El decreto también amplía beneficios para las empresas dedicadas a servicios electrónicos de pagos y cobranzas por cuenta y orden de terceros. A partir de ahora, la exención comprenderá los movimientos vinculados con la entrega o depósito de efectivo en cuentas bancarias o de pago y alcanzará a las cuentas utilizadas por agentes oficiales de esas compañías cuando sean empleadas exclusivamente para esas operaciones.
Este beneficio se extiende a las empresas de cobranzas electrónicas que actúan como agencias complementarias de servicios financieros y a los movimientos que realicen en el marco de esas actividades.
Otra de las modificaciones incorpora una dispensa para las cuentas utilizadas por sujetos que administran o trasladan fondos de terceros destinados a operaciones de cobranza, siempre que el destinatario final sea un consumidor y que los operadores estén inscriptos en los registros habilitados para esa actividad.
Además, a norma exime del impuesto a las cuentas utilizadas exclusivamente por empresas que operan sistemas de tarjetas de crédito, compra y débito, en relación con débitos originados en préstamos bancarios destinados a financiar su actividad y con los movimientos vinculados a la emisión y cancelación de obligaciones negociables emitidas con ese mismo fin.
Por otra parte, el Gobierno incorporó una exención específica para las cuentas empleadas por empresas transportadoras de caudales para rendir a sus clientes el dinero en efectivo recaudado. Para acceder al beneficio deberán estar registradas ante el Banco Central de la República Argentina (BCRA).

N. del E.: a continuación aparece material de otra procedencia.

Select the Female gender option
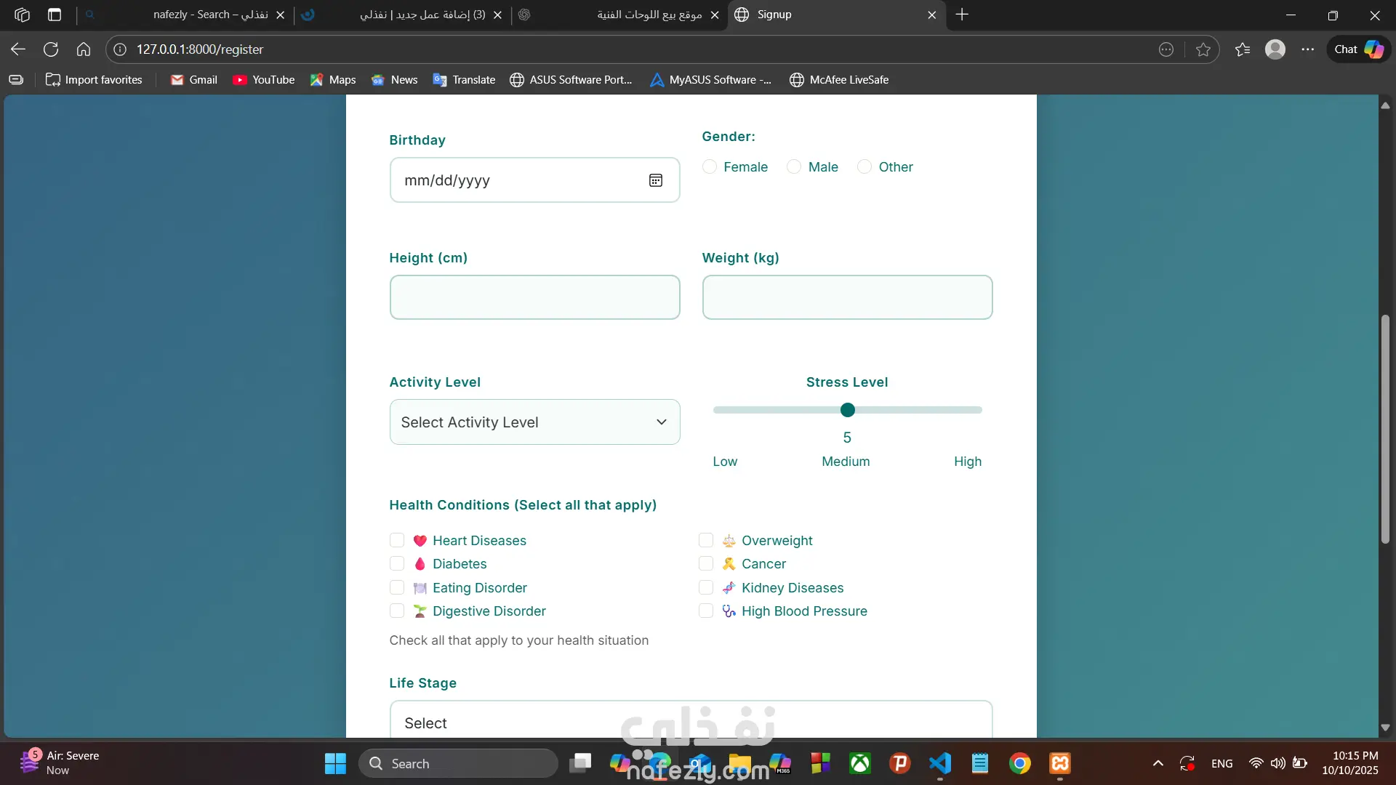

Desde la Casa Rosada señalaron que las modificaciones responden a la necesidad de adaptar la regulación tributaria a los avances tecnológicos y al nuevo marco regulatorio que rige para diversos actores del ecosistema financiero. Las disposiciones entraron en vigencia este jueves y se aplicarán a los hechos imponibles que se perfeccionen a partir de la fecha de publicación del decreto.
Maxi Raimondi, CFO de Lemon, destacó que la medida “corrige una asimetría impositiva que generaba costos adicionales para los Proveedores de Servicios de Activos Virtuales (PSAV) y limitaba el desarrollo de nuevas soluciones financieras. Al equiparar el tratamiento del Impuesto sobre los Débitos y Créditos con el del sistema financiero tradicional, se avanza hacia un marco más competitivo, eficiente y favorable para la innovación”.
Además, señaló que la decisión oficial “es el resultado de un trabajo conjunto entre la industria, la Cámara Argentina Fintech y los organismos reguladores, y representa un nuevo reconocimiento al rol que cumplen los PSAV dentro del ecosistema financiero”. Para el ejecutivo, “los activos virtuales ya no son solo una alternativa de resguardo de valor. Cada vez más se consolidan como infraestructura financiera que permite ofrecer mejores productos, reducir fricciones y acelerar la digitalización financiera en Argentina”.